Le Liban dans le jeu des grandes puissances
Le Liban attise les convoitises et il se retrouve aujourd’hui au cœur des tensions du Moyen-Orient, et particulièrement de la rivalité entre l’Iran et l’Arabie Saoudite.
L’échiquier politique libanais est structuré par l’appartenance confessionnelle, mais un mouvement d’alliance oppose les partis politiques selon leur amitié à l’Iran via la Syrie. Le mouvement du 8 mars (du nom de la manifestation de 2005 contre l’occupation syrienne) dont fait partie le courant du Futur du premier ministre Saad Hariri, est directement hostile au régime alaouite et à son allié iranien ; le mouvement du 14 mars (du nom de la contre-manifestation organisée en soutien à la Syrie) dont fait partie le Hezbollah et le président Michel Aoun, soutient pour sa part, même discrètement, la République Islamique d’Iran.

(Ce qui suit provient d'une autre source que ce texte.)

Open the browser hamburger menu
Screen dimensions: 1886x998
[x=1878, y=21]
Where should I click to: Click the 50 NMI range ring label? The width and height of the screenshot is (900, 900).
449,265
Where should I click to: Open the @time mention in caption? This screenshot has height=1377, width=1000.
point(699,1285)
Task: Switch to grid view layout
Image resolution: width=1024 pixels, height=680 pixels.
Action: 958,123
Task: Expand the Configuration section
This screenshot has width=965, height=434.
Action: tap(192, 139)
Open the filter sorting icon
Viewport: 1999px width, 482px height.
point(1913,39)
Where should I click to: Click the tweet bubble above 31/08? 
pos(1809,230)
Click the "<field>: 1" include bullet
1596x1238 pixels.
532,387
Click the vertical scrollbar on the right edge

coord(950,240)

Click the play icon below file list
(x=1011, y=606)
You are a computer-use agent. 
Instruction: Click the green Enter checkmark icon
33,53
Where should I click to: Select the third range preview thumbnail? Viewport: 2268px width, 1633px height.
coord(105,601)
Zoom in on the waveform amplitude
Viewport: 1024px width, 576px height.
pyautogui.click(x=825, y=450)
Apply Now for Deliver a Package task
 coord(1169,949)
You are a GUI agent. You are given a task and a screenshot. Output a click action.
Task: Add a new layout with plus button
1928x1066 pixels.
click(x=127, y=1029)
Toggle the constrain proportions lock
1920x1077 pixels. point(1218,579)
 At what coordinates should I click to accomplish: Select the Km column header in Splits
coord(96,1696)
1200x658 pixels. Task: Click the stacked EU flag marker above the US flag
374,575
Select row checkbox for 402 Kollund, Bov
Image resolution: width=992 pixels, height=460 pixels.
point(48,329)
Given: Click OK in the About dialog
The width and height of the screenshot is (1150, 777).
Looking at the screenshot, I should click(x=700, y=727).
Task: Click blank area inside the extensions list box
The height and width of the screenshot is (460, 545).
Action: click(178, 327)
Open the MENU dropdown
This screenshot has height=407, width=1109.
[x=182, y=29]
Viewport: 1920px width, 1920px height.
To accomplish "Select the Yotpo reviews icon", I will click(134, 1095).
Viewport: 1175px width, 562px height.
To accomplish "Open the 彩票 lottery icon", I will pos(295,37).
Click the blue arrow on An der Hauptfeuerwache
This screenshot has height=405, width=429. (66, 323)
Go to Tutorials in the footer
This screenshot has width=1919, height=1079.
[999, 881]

La pièce maîtresse de la République Islamique au Liban est le Hezbollah – fondé avec les subsides iraniens durant la guerre civile en 1982 – qui reconnaît explicitement le leadership spirituel du guide iranien (Khomeiny puis Khamenei). Le Hezbollah est aujourd’hui la première force militaire du Liban (devant l’armée libanaise), il contrôle une large part du territoire (le Sud et la Bekaa) et exerce une influence sans comparaison sur la vie politique libanaise.
Le parti de Dieu[3] est une pièce maîtresse de la République Islamique à toutes les échelles de l’échiquier moyen-oriental. Outre son influence sur la vie politique intérieure libanaise, le mouvement est un élément central de la capacité de projection militaire de l’Iran. Présent en Syrie aux côtés du régime syrien depuis 2013, la survie du régime lui est en grande partie due, il est aussi implanté en Irak, au Bahreïn et au Yémen aux côtés des milices chiites.
L’Arabie Saoudite tente depuis l’arrivée de Mohammed Ben Salman de contrer l’influence grandissante de l’Iran. Au Liban, cette offensive s’est manifestée en novembre 2017 par la mise ne détention de Saad Hariri, Premier ministre libanais et détenteur de la nationalité saoudienne.